Lógicamente, el desarrollo del caso es el de siempre. Parece que no van a ganar por una revelación inoportuna (que no estaban juntos el fallecido y la testigo), pero otro (oportunísimo, todo sea dicho) descubrimiento aún más oportuno (la chapita roja) conseguirá que venzan llevándose 3,5 millones de dólares. Me vale. (Por cierto, puntazo de Will enfadado porque el jurado hace preguntas: “¿es que tengo a Colombo en el jurado?”). Cuando The Good Wife busca temas actuales suele cumplir con nota.

Más. El ERE en el bufete. Lo que menos me ha convencido del capítulo, sin duda alguna. “¿Por qué deberías no ser despedida?”, viene a preguntar el fideicomisario. “Porque soy buena” responde Alicia. Eso es tenerlos cuadrados, pero no me cuadra en un personaje como Alicia. Que sí, que ha cambiado, vale. Pero esa respuesta es más propia, con toda esa chulería, de su hormonado hijo Zach (¡Nadie os echa de menos a ti ni a tu hermana!) que de la buena esposa. Los problemas de Alicia dándose cuenta de que su testimonio es fundamental a la hora de decidir quién es despedido la verdad es que no alcanzan importancia reseñable. Sí que parecen destacables dos cosas: A) Que Diane pida, casi suplique, a Alicia su ayuda para renegociar los términos de su contrato de alquiler (infútiles esfuerzos, conste) y B) Que la señora Florrick tenga una nueva amiga (incómoda escena con dudas sobre sexualidades ajenas mediante) la cual no dudará en apoyar económicamente la campaña de Peter Florrick —en este capítulo bastante desaparecido, la verdad— en un movimiento, cuanto menos, sorprendente.

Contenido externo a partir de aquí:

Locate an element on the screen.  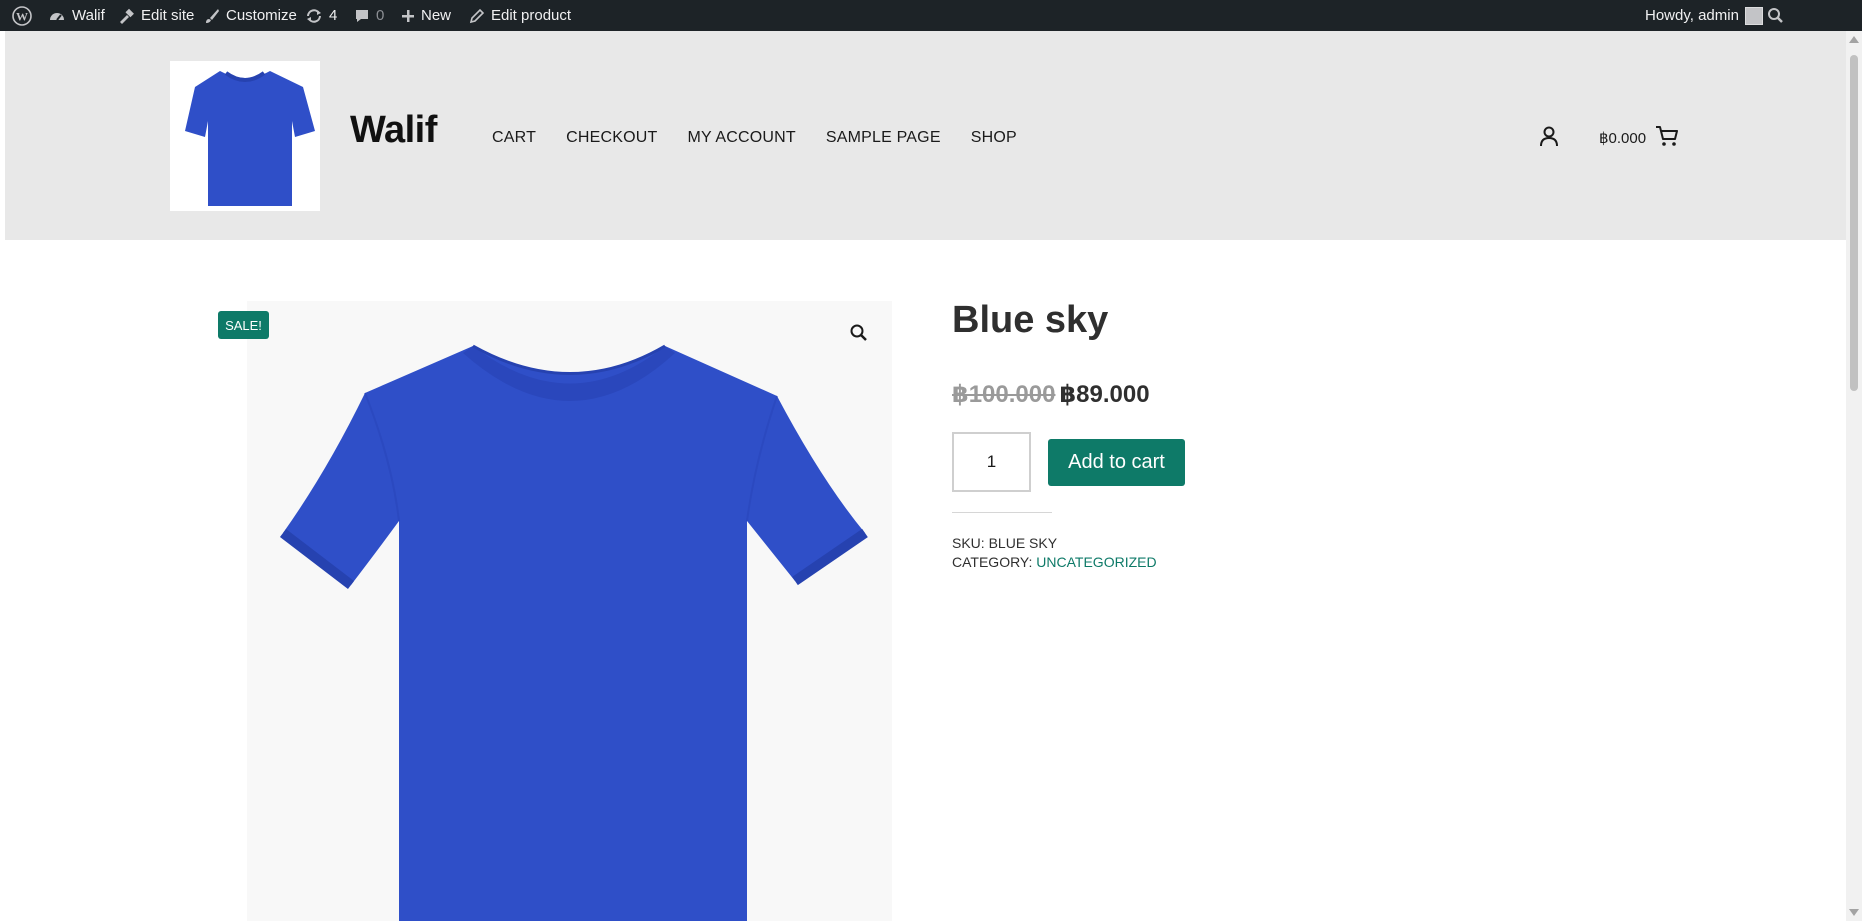
edit-product-link: Edit product is located at coordinates (520, 16).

Kalinda. Ella sí que está en un buen lío. Entre las primeras amonestaciones verbales que recibe de Will (es que los tienes malacostumbrados, cariño, pues durante tres temporadas en cuanto decían tu nombre estabas ahí) y que Clarke Hayden no acepte que Alicia rechace llevar su caso (no le culpo por eso, simplemente está ejerciendo su trabajo: intentar sacar dinero de cualquier lugar) su mundo está muy, muy cerquita de derrumbarse. Hablaba antes de cómo se ha intentado juntar esta trama al centro de todo, que es Alicia. Parece que vamos a tener más al marido de Kalinda (aún no se me ha quedado su nombre) por el bufete.

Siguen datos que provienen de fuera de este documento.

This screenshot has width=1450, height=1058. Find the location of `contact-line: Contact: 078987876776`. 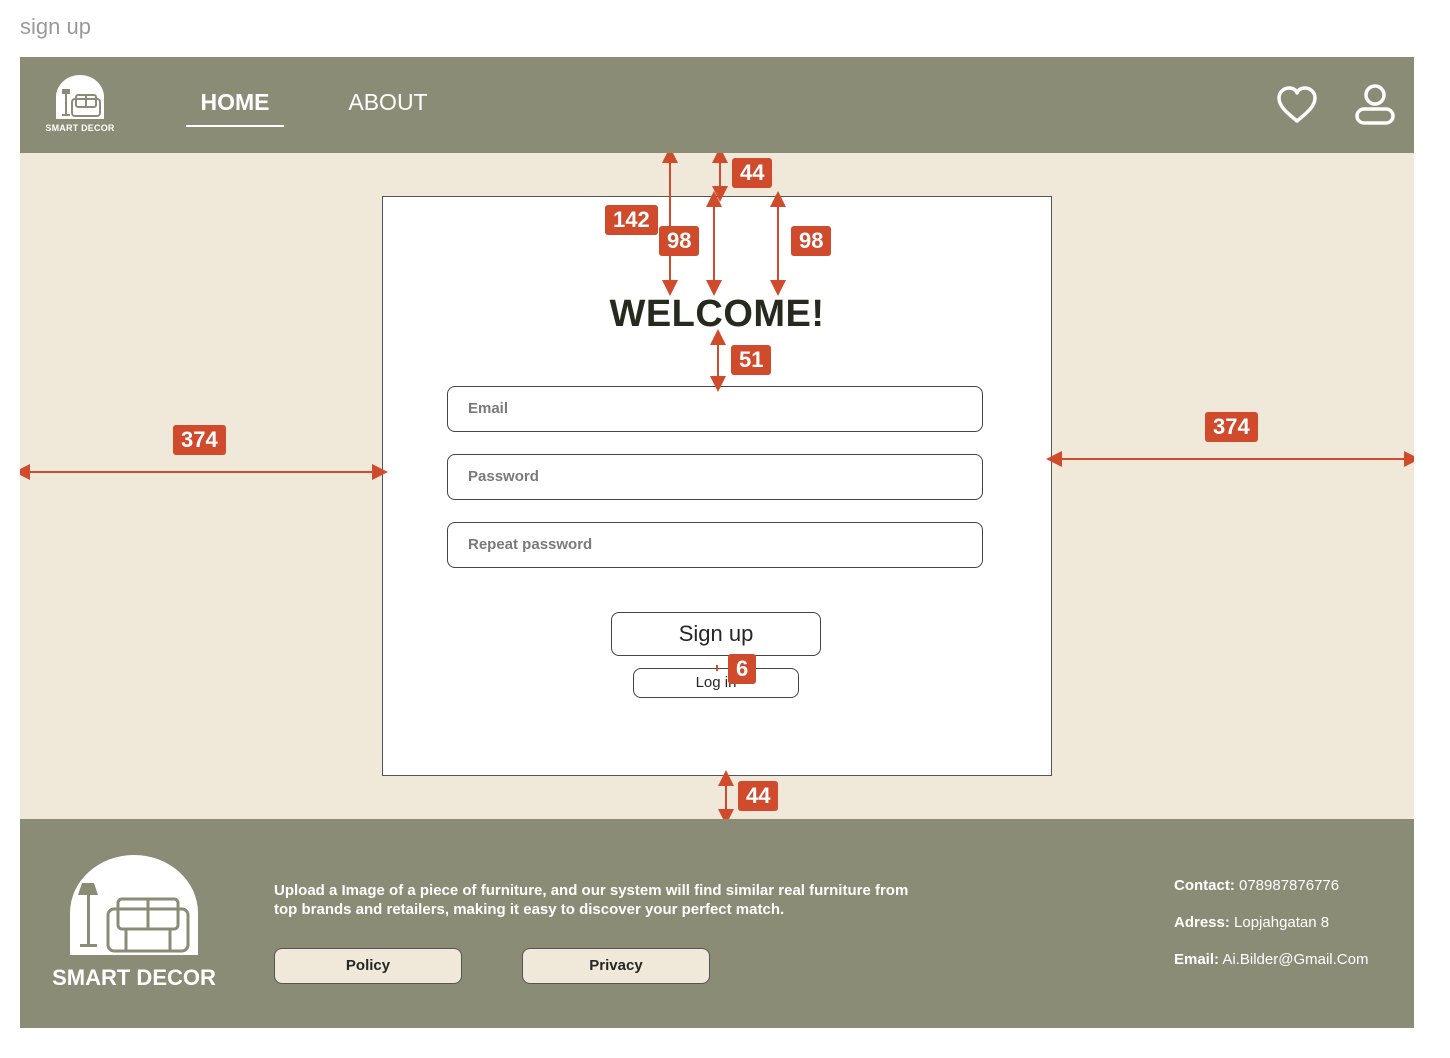

contact-line: Contact: 078987876776 is located at coordinates (1256, 886).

Capítulo, seamos realistas, muy notable en cuanto a preparación de terreno (culpa de esto lo tiene el entretenido caso de la semana), pero carente de avances en lo que es la trama principal (esto no tiene por qué ser malo, precisamente) marcado por la, como ya hemos mencionado, unión de tramas en torno a un mismo punto, Alicia (que para algo es la protagonista de la serie). Se han sabido utilizar mejor los alivios cómicos (dos o tres frases apuntilladoras aquí y allí que nunca quedan mal) y una The Good Wife que, en la última escena, da un atisbo de volver a ser feliz inamovible del lado de su marido, pese a todo lo que le ha pasado.

PD: Esta es la última review que se retrasa tanto. Prometido.